1. The effects of adenosine (50 microM) and 2-chloroadenosine (1-25 microM) were studied on Ca2+ currents in frog motor nerve endings. 2. Ca2+ currents associated with the synchronous, neurally evoked release of acetylcholine (ACh) were measured using either perineural or patch recording methods. Tetraethylammonium and/or 3,4-diaminopyridine were employed to block K+ currents. 3. Ca2+ currents were depressed by omega-conotoxin (1.5-2.5 microM), Cd2+ (100 microM-2 mM), Co2+ (500 microM-5 mM) or by a reduction of the extracellular calcium concentration.

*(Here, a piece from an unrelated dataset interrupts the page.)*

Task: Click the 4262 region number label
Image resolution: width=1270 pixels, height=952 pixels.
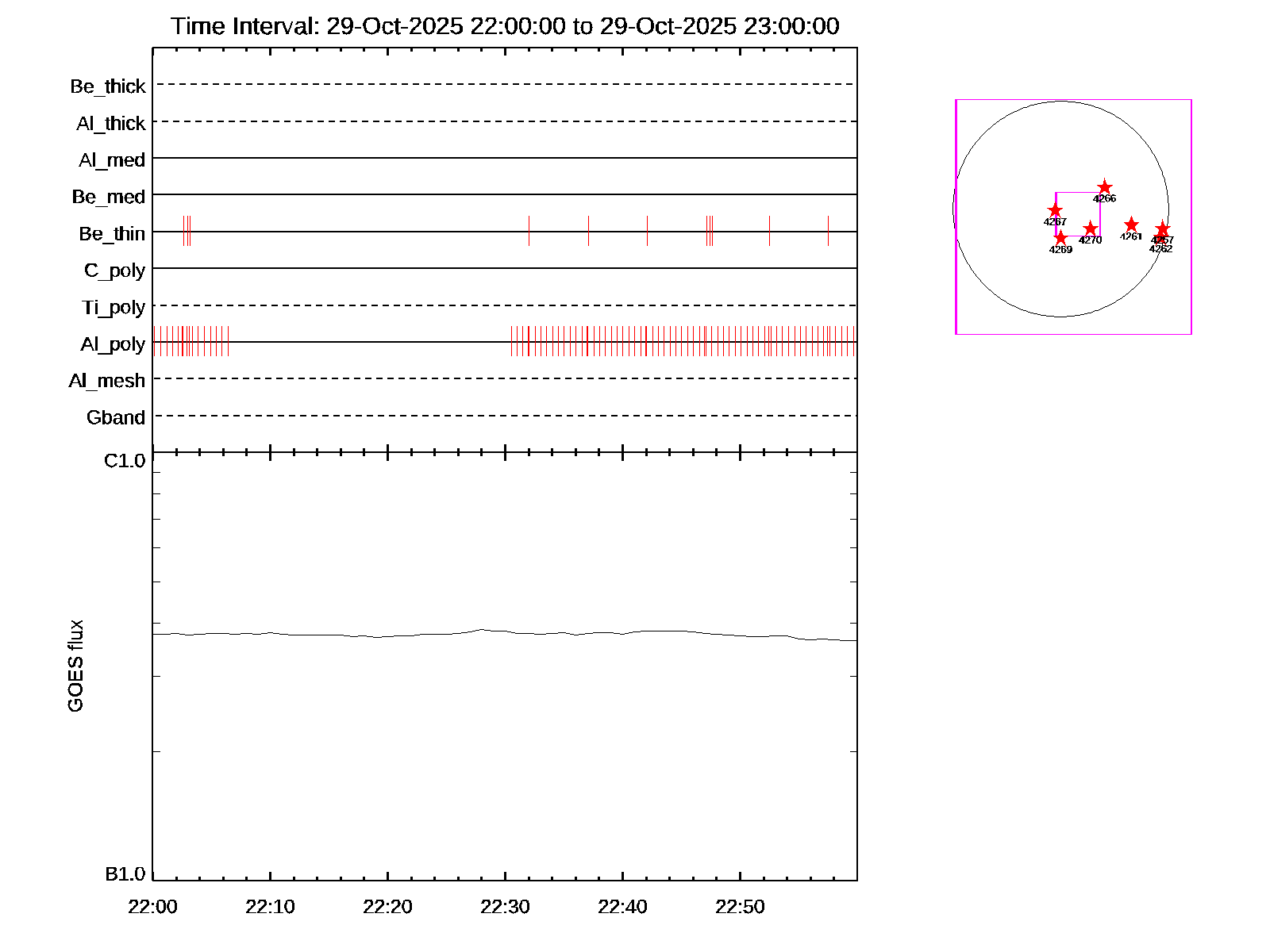Action: click(x=1160, y=249)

Such currents were also observed when Sr2+ was substituted for Ca2+. Both ACh release and Ca2+ currents at motor nerve endings have been reported to be insensitive to 1,4-dihydropyridine antagonists in this species. 4. Adenosine receptor agonists did not affect Ca2+ currents at concentrations that produced maximal inhibition of ACh release. 5. The effects of adenosine receptor agonists were examined on asynchronous K(+)-dependent ACh release under conditions in which the Ca2+ concentration gradient is likely to be reversed (Ca(2+)-free Ringer solution containing 1 mM EGTA). ACh release was measured by monitoring the frequency of occurrence of miniature endplate potentials (MEPPs). In Ca(2+)-free solutions containing 1 mM EGTA, high K+ depolarization caused a decrease in MEPP frequency, presumably because it elicits the efflux of Ca2+ from the nerve ending via membrane Ca2+ channels in a reverse Ca2+ gradient. 6. The Ca2+ channel blocker Co2+, which blocks the exit of Ca2+ from the nerve ending, increased the frequency of MEPPs in a concentration-dependent manner in a reverse Ca2+ gradient. 7. Adenosine or 2-chloroadenosine inhibited ACh release in a reverse Ca2+ gradient. 8. The results suggest that blockade of Ca2+ entry is not responsible for the inhibitory effects of adenosine at frog motor nerve endings.